WHAT YOU SHOULD DO:
Show every line from the data below that includes "agent".

DATA PROVIDED:
○ ○ ○

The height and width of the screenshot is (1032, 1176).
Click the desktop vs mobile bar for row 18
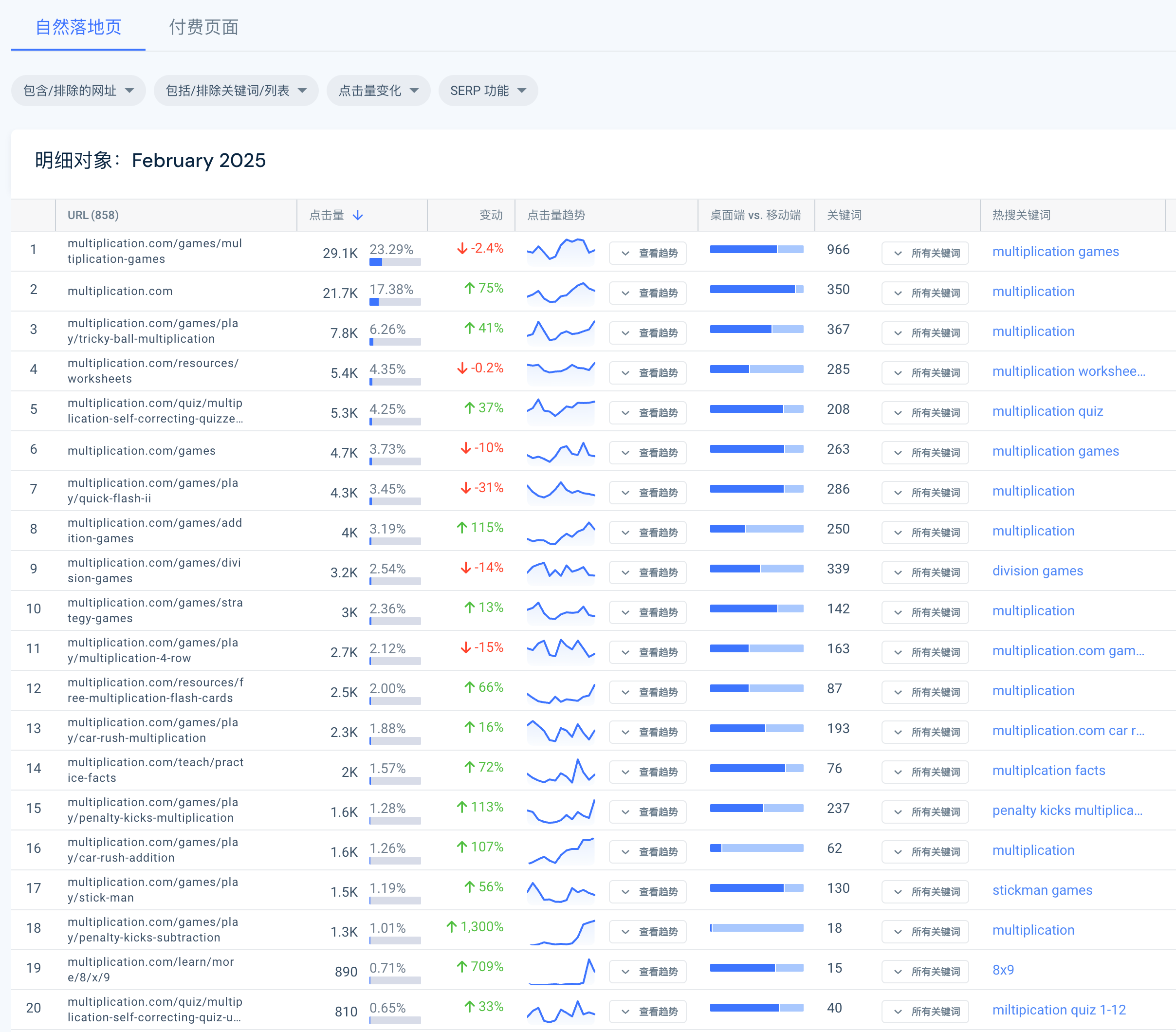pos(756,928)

○ ○ ○

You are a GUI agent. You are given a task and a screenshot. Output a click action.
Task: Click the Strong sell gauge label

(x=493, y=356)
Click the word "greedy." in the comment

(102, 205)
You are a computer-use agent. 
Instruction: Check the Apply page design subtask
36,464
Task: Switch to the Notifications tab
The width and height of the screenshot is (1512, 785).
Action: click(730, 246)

○ ○ ○

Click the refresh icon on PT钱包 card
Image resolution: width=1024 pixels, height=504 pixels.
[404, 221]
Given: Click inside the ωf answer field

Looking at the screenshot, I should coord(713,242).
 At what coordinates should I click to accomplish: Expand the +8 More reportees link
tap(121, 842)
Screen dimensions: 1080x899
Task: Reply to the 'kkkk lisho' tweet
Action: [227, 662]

○ ○ ○

OUTPUT FOR THIS EXERCISE:
You are a GUI agent. You are given a task and a screenshot. Output a click action.
You are a computer-use agent. 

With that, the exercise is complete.